• PROBLEMS TO WORK ON
(A) Copy the chapter on visualizing distributions from "## Welcome to" up to and including "library(dplyr)", word for word.
(B) State whether each statement agrees with the chapter on visualizing distributions, answering yes or no and quoting the words of the chapter that decide it. (i) Data distributions should be inspected before a normalization method is chosen. (ii) Loading GEOquery sets the option GEOquery.inmemory.gpl to TRUE. (iii) Loading GEOquery reports that it loads the package Biobase.

• DOCUMENT PASSAGE
↓↓↓
Chapter 3 Visualizing distributions

Before choosing a normalization method, inspect data distributions.

3.1 load Some data

library(GEOquery)

## Loading required package: Biobase

## Loading required package: BiocGenerics

## Loading required package: generics

## 
## Attaching package: 'generics'

## The following objects are masked from 'package:base':
## 
##     as.difftime, as.factor, as.ordered, intersect, is.element, setdiff,
##     setequal, union

## 
## Attaching package: 'BiocGenerics'

## The following objects are masked from 'package:stats':
## 
##     IQR, mad, sd, var, xtabs

## The following objects are masked from 'package:base':
## 
##     anyDuplicated, aperm, append, as.data.frame, basename, cbind,
##     colnames, dirname, do.call, duplicated, eval, evalq, Filter, Find,
##     get, grep, grepl, is.unsorted, lapply, Map, mapply, match, mget,
##     order, paste, pmax, pmax.int, pmin, pmin.int, Position, rank,
##     rbind, Reduce, rownames, sapply, saveRDS, table, tapply, unique,
##     unsplit, which.max, which.min

## Welcome to Bioconductor
## 
##     Vignettes contain introductory material; view with
##     'browseVignettes()'. To cite Bioconductor, see
##     'citation("Biobase")', and for packages 'citation("pkgname")'.

## Setting options('download.file.method.GEOquery'='auto')

## Setting options('GEOquery.inmemory.gpl'=FALSE)

library(knitr)
library(dplyr)

## 
## Attaching package: 'dplyr'

## The following object is masked from 'package:Biobase':
## 
##     combine

## The following objects are masked from 'package:BiocGenerics':
## 
##     combine, intersect, setdiff, setequal, union

## The following object is masked from 'package:generics':
## 
##     explain

## The following objects are masked from 'package:stats':
## 
##     filter, lag

## The following objects are masked from 'package:base':
## 
##     intersect, setdiff, setequal, union

library(tibble)
↑↑↑
• DATA LISTING
↓↓↓
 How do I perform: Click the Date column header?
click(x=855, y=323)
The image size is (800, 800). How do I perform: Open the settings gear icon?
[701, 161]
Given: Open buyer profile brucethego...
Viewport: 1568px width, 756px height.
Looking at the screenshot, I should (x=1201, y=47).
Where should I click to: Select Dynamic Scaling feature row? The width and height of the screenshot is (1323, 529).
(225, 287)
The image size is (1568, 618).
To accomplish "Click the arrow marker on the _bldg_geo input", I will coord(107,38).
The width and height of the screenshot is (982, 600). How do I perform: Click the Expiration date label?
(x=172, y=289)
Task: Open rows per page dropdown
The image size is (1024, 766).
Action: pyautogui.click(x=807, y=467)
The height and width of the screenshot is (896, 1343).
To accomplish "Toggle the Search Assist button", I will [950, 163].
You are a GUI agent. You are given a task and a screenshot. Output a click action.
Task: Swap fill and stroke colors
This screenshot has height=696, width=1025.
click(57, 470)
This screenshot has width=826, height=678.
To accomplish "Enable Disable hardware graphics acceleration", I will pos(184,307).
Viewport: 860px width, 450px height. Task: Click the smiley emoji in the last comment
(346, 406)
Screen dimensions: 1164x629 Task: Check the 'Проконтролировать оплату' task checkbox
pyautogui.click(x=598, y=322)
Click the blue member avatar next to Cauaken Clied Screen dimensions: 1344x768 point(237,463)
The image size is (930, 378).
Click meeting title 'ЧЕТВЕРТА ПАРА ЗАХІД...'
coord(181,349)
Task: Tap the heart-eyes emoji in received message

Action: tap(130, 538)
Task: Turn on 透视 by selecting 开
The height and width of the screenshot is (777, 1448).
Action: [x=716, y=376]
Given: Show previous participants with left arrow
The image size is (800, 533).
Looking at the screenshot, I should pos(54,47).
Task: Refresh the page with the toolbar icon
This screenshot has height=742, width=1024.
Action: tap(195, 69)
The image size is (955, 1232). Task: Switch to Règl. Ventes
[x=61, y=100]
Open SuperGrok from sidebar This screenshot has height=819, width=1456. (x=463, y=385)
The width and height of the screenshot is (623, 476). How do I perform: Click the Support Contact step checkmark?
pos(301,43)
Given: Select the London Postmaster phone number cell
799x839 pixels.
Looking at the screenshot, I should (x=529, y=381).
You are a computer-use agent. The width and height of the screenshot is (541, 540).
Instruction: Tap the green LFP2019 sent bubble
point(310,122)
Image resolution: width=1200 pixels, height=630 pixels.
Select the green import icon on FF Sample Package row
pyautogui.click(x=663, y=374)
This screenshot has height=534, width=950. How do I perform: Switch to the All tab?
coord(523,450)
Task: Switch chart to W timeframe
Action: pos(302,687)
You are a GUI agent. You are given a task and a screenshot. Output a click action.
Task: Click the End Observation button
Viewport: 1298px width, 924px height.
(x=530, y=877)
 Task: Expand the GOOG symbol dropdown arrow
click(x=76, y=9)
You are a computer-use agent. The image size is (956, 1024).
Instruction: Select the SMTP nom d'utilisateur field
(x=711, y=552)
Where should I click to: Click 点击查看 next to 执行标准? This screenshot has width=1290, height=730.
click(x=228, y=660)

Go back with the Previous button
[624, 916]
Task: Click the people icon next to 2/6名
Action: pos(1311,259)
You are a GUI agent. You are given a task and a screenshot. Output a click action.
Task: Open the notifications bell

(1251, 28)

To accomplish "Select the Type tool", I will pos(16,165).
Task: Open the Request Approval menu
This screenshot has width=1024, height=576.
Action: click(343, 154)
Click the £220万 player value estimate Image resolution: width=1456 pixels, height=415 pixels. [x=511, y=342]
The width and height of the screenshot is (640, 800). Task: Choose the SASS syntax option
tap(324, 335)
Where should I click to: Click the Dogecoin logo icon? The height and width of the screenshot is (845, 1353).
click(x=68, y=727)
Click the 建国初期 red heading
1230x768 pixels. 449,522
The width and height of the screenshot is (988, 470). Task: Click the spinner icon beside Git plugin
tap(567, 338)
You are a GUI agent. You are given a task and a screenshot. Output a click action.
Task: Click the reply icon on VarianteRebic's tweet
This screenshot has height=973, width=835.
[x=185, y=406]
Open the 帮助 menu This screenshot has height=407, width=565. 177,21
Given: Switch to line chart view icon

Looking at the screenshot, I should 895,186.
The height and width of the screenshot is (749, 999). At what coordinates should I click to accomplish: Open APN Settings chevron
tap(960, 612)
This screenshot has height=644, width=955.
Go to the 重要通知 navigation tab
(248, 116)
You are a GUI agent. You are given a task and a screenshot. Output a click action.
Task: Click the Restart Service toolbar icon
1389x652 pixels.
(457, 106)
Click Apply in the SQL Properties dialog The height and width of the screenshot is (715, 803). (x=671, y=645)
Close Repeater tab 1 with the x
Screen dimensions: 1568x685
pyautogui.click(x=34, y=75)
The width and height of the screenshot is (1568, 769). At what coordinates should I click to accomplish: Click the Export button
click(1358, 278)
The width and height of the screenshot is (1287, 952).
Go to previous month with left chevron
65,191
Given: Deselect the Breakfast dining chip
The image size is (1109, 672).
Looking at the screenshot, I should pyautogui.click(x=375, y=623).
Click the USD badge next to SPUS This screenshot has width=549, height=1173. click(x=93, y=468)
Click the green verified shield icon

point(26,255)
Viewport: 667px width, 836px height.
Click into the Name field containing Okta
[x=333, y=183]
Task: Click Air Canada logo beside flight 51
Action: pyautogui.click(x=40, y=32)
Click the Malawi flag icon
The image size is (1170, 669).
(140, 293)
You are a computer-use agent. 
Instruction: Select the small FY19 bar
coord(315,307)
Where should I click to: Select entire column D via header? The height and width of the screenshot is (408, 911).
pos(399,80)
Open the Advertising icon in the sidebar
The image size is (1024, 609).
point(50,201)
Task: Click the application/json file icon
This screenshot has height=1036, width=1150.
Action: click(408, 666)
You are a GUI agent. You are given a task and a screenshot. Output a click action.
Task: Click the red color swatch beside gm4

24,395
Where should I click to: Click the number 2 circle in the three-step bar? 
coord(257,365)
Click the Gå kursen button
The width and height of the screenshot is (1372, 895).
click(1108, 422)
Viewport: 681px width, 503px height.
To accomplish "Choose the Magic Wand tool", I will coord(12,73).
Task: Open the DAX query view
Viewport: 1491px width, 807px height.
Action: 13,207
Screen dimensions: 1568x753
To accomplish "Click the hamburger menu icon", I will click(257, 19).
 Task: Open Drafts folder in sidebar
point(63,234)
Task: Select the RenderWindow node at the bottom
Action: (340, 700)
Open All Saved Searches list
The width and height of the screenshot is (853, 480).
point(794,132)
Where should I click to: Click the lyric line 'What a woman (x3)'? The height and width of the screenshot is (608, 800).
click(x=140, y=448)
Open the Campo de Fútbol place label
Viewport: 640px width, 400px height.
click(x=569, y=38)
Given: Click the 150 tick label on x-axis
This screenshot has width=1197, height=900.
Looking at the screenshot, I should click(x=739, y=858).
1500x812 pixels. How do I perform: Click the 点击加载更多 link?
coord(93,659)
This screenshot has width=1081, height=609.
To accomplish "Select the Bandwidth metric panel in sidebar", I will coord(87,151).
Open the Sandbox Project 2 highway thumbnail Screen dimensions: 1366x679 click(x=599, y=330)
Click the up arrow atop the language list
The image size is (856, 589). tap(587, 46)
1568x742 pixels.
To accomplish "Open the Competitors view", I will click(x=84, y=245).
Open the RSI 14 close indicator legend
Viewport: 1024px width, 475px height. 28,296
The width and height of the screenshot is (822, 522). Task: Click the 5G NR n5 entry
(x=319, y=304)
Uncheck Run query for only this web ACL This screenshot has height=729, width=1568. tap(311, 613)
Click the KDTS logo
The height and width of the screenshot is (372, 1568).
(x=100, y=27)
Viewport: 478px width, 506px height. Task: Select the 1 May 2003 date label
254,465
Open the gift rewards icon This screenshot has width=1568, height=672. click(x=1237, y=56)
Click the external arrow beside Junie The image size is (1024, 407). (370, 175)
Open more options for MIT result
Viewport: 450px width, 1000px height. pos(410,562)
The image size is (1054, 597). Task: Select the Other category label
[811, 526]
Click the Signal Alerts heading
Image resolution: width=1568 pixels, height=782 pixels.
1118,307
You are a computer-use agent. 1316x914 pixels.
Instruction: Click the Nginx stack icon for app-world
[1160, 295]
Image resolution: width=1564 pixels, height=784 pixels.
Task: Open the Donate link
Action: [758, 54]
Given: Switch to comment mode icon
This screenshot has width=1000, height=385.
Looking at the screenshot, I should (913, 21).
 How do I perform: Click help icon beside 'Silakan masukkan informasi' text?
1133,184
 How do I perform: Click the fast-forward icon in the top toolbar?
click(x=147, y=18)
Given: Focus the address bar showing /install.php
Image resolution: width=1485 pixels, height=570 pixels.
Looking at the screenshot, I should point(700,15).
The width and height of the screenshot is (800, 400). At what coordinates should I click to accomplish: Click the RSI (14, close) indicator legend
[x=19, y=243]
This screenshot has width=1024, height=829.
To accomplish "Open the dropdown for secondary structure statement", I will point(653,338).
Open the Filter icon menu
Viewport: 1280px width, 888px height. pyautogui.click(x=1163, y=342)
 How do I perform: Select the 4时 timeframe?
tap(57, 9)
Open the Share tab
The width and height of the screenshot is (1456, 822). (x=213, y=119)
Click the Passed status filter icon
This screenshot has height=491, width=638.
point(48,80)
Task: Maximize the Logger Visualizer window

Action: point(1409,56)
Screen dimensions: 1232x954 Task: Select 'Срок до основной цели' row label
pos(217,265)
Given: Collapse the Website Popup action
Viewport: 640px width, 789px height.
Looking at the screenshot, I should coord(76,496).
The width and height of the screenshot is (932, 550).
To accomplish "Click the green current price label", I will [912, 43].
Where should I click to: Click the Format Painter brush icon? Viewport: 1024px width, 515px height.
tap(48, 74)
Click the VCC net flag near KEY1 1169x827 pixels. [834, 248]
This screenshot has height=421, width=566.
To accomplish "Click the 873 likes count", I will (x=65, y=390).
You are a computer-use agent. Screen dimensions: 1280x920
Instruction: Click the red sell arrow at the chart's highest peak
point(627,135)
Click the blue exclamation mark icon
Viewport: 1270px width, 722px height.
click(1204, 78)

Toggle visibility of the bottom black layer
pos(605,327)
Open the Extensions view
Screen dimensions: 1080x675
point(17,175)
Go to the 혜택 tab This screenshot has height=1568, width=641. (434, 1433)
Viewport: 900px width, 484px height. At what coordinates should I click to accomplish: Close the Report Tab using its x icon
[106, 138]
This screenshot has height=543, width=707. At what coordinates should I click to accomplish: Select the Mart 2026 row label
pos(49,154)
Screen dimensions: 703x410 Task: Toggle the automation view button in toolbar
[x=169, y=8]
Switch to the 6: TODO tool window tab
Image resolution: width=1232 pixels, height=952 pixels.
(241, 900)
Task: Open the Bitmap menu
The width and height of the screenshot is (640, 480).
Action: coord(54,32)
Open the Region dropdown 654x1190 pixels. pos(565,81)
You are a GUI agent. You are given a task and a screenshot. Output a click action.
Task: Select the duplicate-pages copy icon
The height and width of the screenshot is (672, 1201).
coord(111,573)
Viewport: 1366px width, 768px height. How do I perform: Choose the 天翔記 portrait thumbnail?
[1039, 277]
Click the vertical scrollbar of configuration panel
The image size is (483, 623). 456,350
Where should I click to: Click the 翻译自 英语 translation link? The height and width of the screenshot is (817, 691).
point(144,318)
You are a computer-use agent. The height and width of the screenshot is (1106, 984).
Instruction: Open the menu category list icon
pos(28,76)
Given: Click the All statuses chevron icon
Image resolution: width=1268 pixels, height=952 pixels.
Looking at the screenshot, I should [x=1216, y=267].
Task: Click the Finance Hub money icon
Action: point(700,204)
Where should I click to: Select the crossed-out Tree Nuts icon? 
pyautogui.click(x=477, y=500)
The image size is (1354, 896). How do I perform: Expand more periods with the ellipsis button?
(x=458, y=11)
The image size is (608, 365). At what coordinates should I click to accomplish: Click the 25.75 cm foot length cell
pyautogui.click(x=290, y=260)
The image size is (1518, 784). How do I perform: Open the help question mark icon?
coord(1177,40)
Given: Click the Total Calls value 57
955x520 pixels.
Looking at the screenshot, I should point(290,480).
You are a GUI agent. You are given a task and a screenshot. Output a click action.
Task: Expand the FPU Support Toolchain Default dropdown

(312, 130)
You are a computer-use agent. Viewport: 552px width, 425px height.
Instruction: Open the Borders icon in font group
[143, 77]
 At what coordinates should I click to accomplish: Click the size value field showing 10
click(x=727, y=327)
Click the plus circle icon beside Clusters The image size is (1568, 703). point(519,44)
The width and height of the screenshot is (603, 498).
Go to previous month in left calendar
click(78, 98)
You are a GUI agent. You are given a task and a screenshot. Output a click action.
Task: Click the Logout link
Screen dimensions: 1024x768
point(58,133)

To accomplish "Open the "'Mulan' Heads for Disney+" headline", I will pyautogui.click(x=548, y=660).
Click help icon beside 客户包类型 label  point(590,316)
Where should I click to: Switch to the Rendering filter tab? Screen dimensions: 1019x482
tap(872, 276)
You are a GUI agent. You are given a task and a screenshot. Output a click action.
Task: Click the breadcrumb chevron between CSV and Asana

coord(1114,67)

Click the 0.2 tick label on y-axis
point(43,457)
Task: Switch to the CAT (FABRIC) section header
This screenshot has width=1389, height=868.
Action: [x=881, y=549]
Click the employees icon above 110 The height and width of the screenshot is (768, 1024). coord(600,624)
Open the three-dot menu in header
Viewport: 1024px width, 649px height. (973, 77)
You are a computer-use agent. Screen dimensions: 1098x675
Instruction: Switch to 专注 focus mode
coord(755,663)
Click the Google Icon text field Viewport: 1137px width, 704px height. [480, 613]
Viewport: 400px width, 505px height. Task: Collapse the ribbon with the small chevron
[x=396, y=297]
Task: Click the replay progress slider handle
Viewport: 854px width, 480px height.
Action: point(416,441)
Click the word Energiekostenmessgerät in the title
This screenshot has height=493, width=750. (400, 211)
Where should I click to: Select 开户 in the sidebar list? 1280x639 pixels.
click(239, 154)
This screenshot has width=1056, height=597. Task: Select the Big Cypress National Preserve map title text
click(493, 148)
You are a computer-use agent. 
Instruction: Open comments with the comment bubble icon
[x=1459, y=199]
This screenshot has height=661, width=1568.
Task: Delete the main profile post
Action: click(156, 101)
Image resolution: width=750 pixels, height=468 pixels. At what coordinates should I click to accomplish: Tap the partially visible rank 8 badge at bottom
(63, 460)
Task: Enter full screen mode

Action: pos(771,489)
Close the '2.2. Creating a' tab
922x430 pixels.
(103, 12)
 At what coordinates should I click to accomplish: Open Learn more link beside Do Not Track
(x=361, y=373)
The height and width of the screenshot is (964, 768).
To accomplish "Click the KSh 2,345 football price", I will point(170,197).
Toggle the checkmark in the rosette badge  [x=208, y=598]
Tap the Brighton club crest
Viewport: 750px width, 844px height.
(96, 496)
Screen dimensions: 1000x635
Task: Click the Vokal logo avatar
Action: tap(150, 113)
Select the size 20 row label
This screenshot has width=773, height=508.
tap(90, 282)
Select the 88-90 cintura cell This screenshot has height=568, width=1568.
↑↑↑
• ANSWERS TO THE EXERCISE
(A)
## Welcome to Bioconductor
## 
##     Vignettes contain introductory material; view with
##     'browseVignettes()'. To cite Bioconductor, see
##     'citation("Biobase")', and for packages 'citation("pkgname")'.

## Setting options('download.file.method.GEOquery'='auto')

## Setting options('GEOquery.inmemory.gpl'=FALSE)

library(knitr)
library(dplyr)

(B)
(i) Yes: "Before choosing a normalization method, inspect data distributions."
(ii) No: "Setting options('GEOquery.inmemory.gpl'=FALSE)"
(iii) Yes: "Loading required package: Biobase"